▶ **DOCUMENT SECTION**
------------
# URGENT! I want a job as a cashier but...



## Tryingtoacceptmyself (Jan 8, 2014)

I'm very bad at simple math! I've never had a job before. Apparently cash registers help but i've never used one. I'm scared that someone will pay me or something and i'll have no idea wth to do! Is there an online program that can help me? Easy tips? I really need help. I don't want to look stupid or be fired right when I get the job.


----------



## Thedood (Nov 27, 2013)

Cash register does all of the work. As long as you know how to properly count money, the register will tell you how much change to give back to a customer. 

I was really nervous when I first started running a register at first too, but really, the register does all the math for you, and most places will allow you to be a few cents off at the end of your shift without any repercussions.

Also, most places will give you the proper training you need before leaving you on your own. You should also always have co-workers/other cashiers around you can ask a question to if you're stuck with something.


----------



## prettyful (Mar 14, 2013)

it will really help you to feel more comfortable interacting with people


----------



## drganon (Aug 10, 2011)

Like other people have said, the register does all the work for you, so all you have to be able to do is count out change, which If I can do it, anyone can. Plus, most people use debit/credit so more often than not all you have to do is hand out receipts.


----------



## Tryingtoacceptmyself (Jan 8, 2014)

You guys are making me feel better. I'm hoping for a job that's mindless and easy. The real reason I want one is to work on interacting with dozens of people a day.


----------



## cybernaut (Jul 30, 2010)

I always get 120+ customers during my shift as a cashier. The cash register does most of the work for you. However, there have been times where I accidentally closed my register early before counting out the change and had to do mental math. But, it's only a rare occasion for when that occurs. Just take your time. Also, some customers will be *****holes and nitpick at the smallest thing. I've had customers who purposely wait until the last minute to claim that I overcharge them just to start drama. Then, some customers have gotten picky with their change. And you can't forget the customers who yell and complain at me whenever the line is long when I have been the only working cashier available. Some customers will not give a damn if you are a 'new cashier' or not. They expect you to ring up their items with no problems and will even catch an attitude if there are technological problems with the cash register.In my case, the job is not permanent..just to help me get by for college. Thank god.You will learn how to deal with people,indeed.


----------



## Tryingtoacceptmyself (Jan 8, 2014)
------------
▶ **GIVEN MATERIAL**
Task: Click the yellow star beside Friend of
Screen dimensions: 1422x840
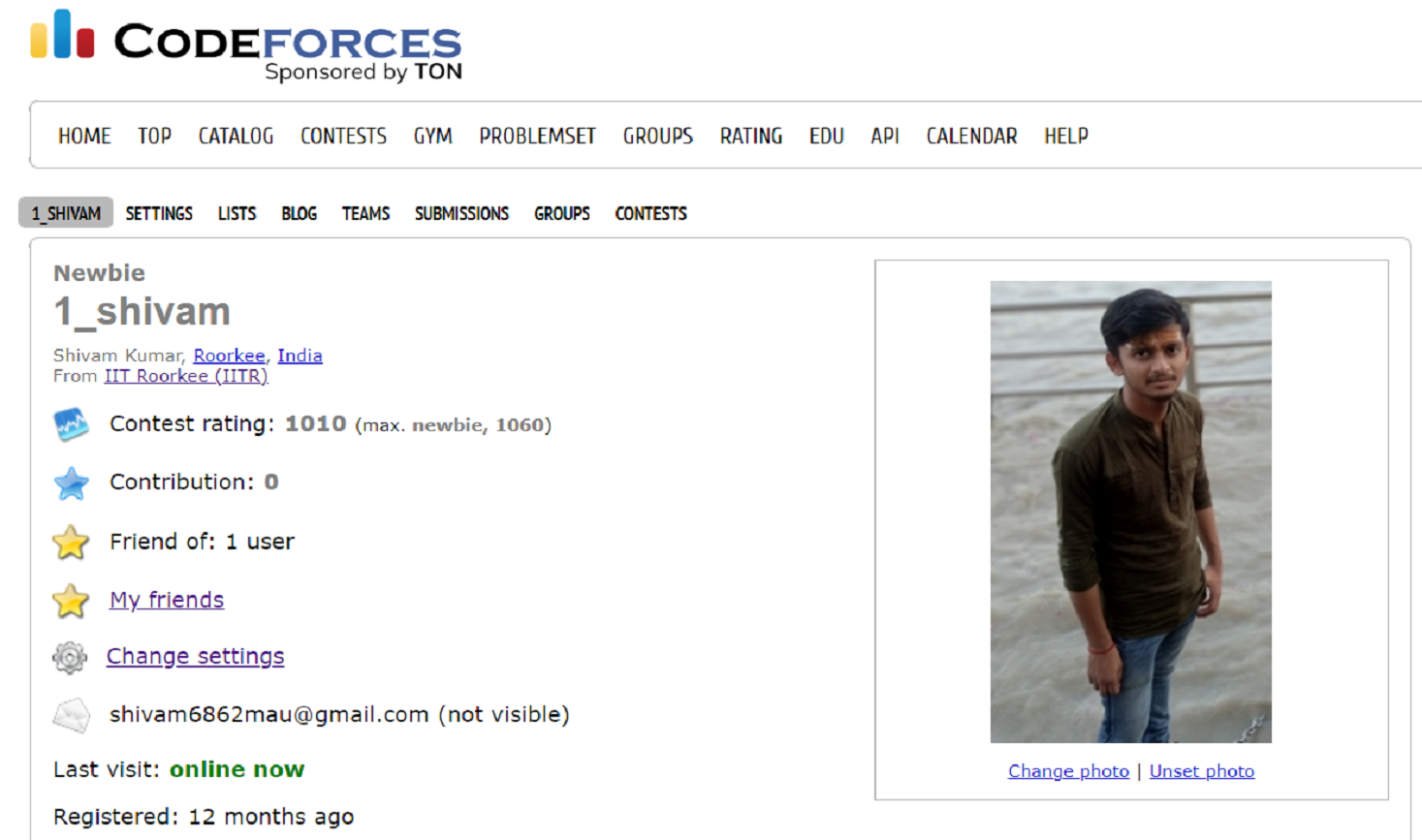Action: pos(71,543)
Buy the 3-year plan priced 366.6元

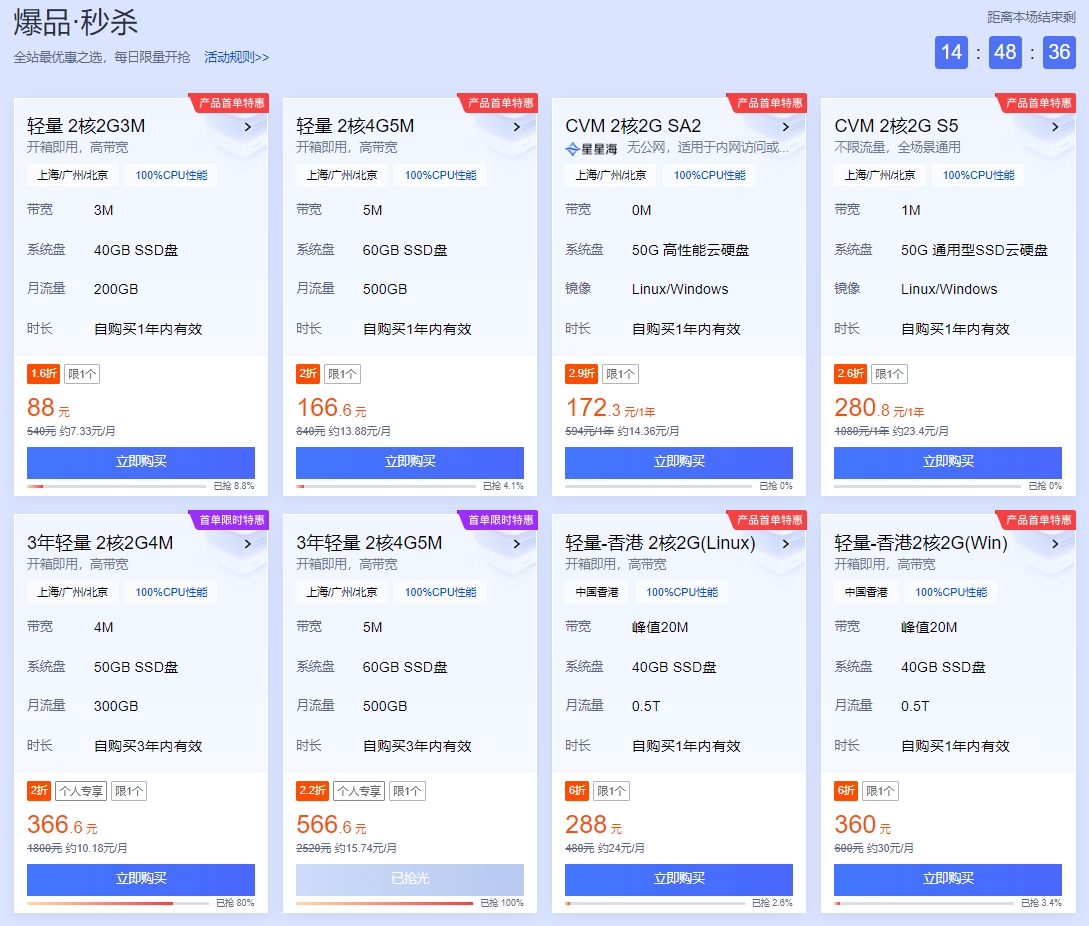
------------
▶ **REQUESTS**
- a) Answer these questions about the cashier forum thread, one per line:
(i) According to Thedood, what will the register tell you?
(ii) What does drganon say most people use to pay?
(iii) How many customers does cybernaut always get during a shift?
- b) Summarize the cashier forum thread in two sentences.
- c) Continue the cashier forum thread from where it stops.
The material has no connection to the cashier forum thread.

▶ **EXERCISE RESULTS**
- a)
(i) How much change to give back to a customer.
(ii) Debit/credit.
(iii) 120+.

- b) A poster who is very bad at simple math and has never had a job asks for help with becoming a cashier, later explaining that the real reason is to work on interacting with dozens of people a day. Replies say the cash register does most of the math and that training and co-workers are usually available, while one cashier warns that some customers nitpick, complain, and expect no problems even from a new cashier.

- c)
OneLove21 said:


> I always get 120+ customers during my shift as a cashier. The cash register does most of the work for you. However, there have been times where I accidentally closed my register early before counting out the change and had to do mental math. But, it's only a rare occasion for when that occurs. Just take your time. Also, some customers will be *****holes and nitpick at the smallest thing. I've had customers who purposely wait until the last minute to claim that I overcharge them just to start drama. Then, some customers have gotten picky with their change. And you can't forget the customers who yell and complain at me whenever the line is long when I have been the only working cashier available. Some customers will not give a damn if you are a 'new cashier' or not. They expect you to ring up their items with no problems and will even catch an attitude if there are technological problems with the cash register.In my case, the job is not permanent..just to help me get by for college. Thank god.You will learn how to deal with people,indeed.


So I probably should study some simple math? I could probably do it but VERY slowly.


----------



## Kevo (Dec 30, 2013)

http://www.mathplayground.com/making_change.html 
This might be helpful  As for working a cash register, it's really not hard at all, i worked at my aunts salon last summer and it really simple, also I expects they would give a brief overview on how to work it when you get the job. Good luck!


----------



## Kalliber (Aug 18, 2012)

cashier jobs were ok.. i worked at subway so i was also the cashier.. first few dies suck


----------



## cybernaut (Jul 30, 2010)

Tryingtoacceptmyself said:


> So I probably should study some simple math? I could probably do it but VERY slowly.


I mean it wouldn't hurt. You also might want to adjust to counting large quantities of money in front of a manager's face as well.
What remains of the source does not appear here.